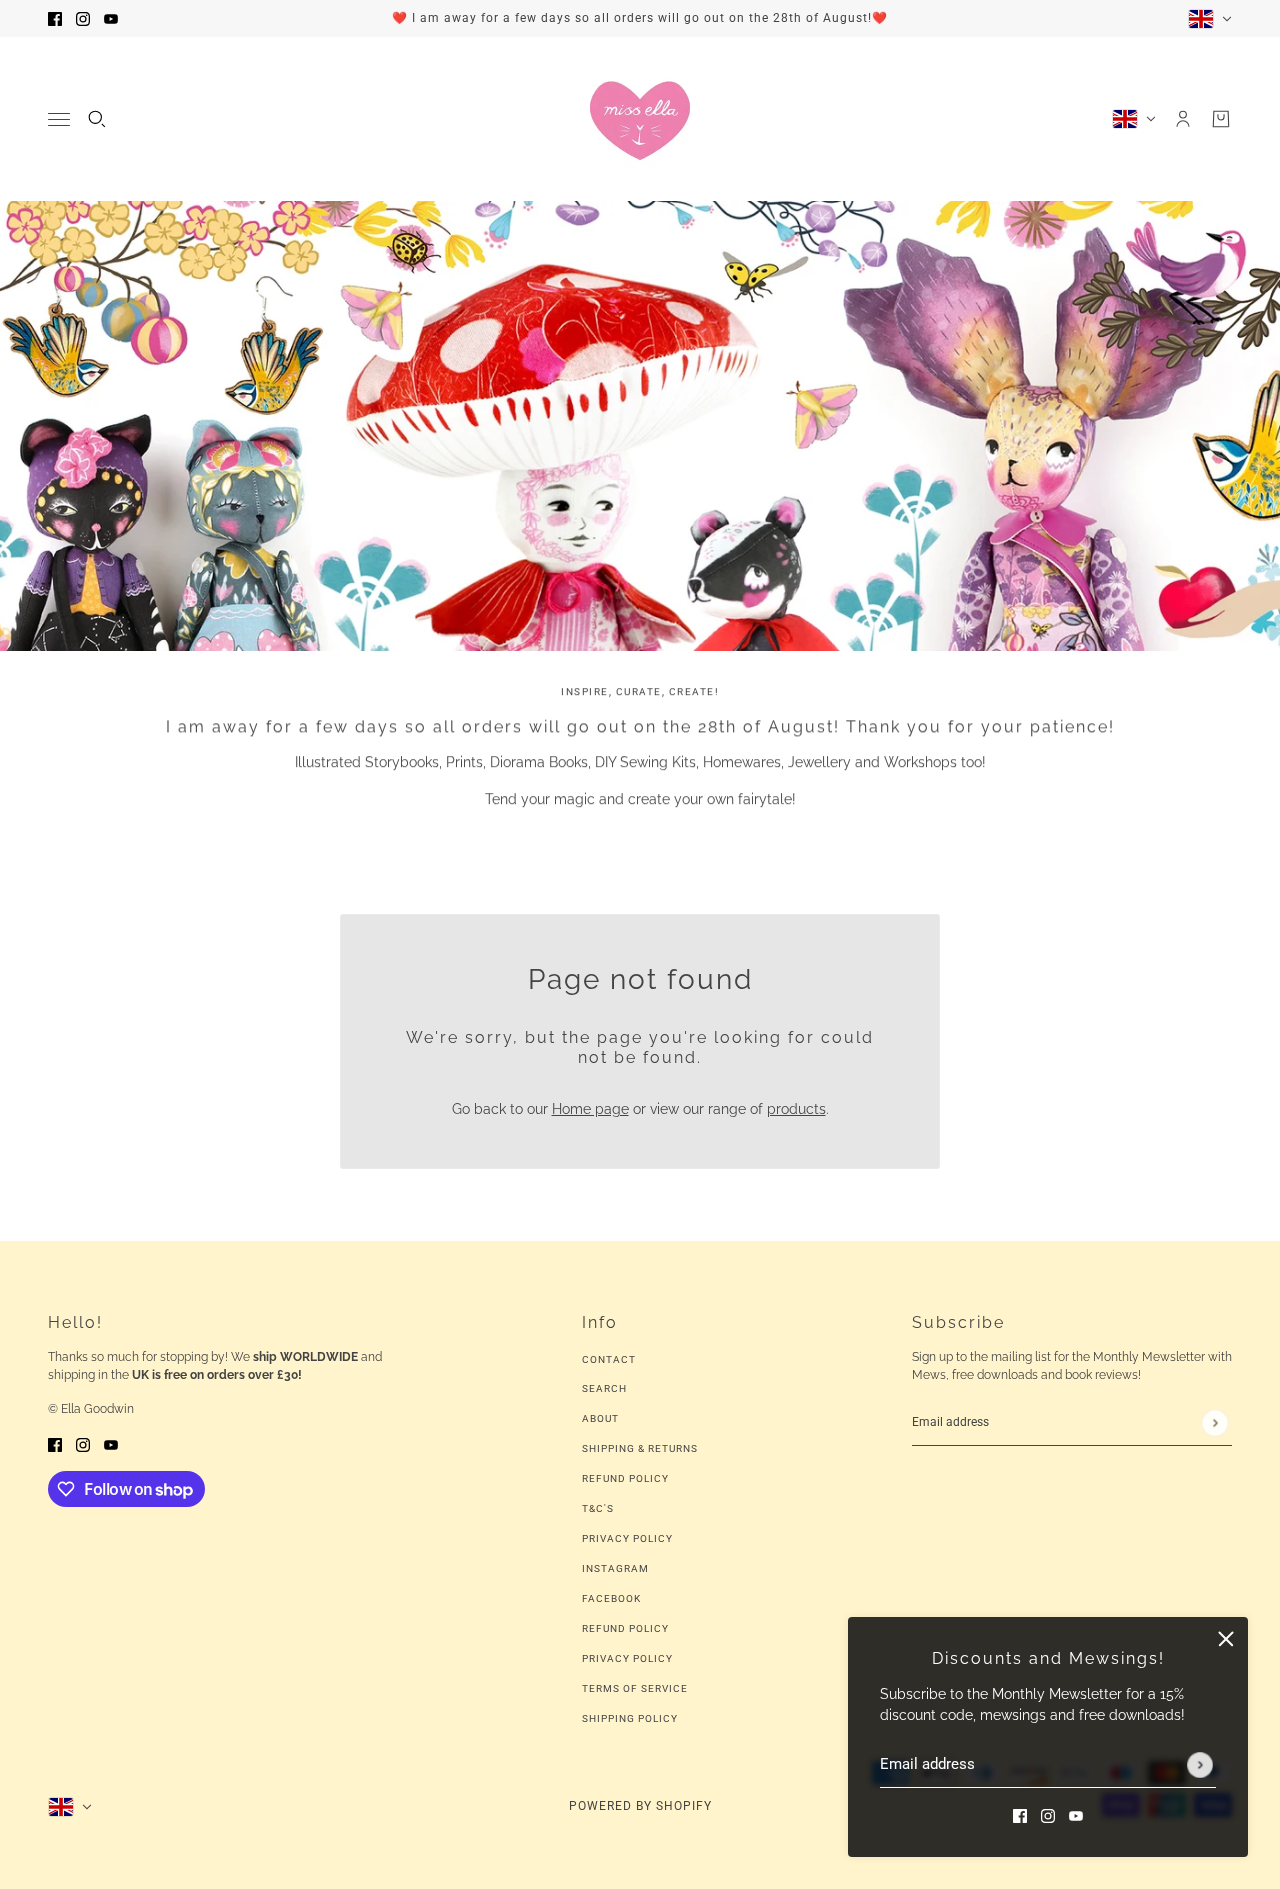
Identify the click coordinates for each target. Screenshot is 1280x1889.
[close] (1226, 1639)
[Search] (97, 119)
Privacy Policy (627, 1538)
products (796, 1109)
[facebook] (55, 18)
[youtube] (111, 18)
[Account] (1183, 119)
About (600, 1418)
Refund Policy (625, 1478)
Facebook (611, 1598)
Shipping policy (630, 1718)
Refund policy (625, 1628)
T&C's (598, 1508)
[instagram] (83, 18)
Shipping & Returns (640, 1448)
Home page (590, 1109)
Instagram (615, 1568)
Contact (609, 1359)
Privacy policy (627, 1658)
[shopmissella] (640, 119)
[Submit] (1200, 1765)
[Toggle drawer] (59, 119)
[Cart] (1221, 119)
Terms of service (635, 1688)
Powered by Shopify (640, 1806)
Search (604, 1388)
○ ○ ○ ○
• **Work request**
Would you copy all the material exactly, dropping the pictures?

• **Solution**
Identify the click coordinates for each target. Screenshot is 1280x1889.
[close] (1226, 1639)
[Search] (97, 119)
Privacy Policy (627, 1538)
products (796, 1109)
[facebook] (55, 18)
[youtube] (111, 18)
[Account] (1183, 119)
About (600, 1418)
Refund Policy (625, 1478)
Facebook (611, 1598)
Shipping policy (630, 1718)
Refund policy (625, 1628)
T&C's (598, 1508)
[instagram] (83, 18)
Shipping & Returns (640, 1448)
Home page (590, 1109)
Instagram (615, 1568)
Contact (609, 1359)
Privacy policy (627, 1658)
[shopmissella] (640, 119)
[Submit] (1200, 1765)
[Toggle drawer] (59, 119)
[Cart] (1221, 119)
Terms of service (635, 1688)
Powered by Shopify (640, 1806)
Search (604, 1388)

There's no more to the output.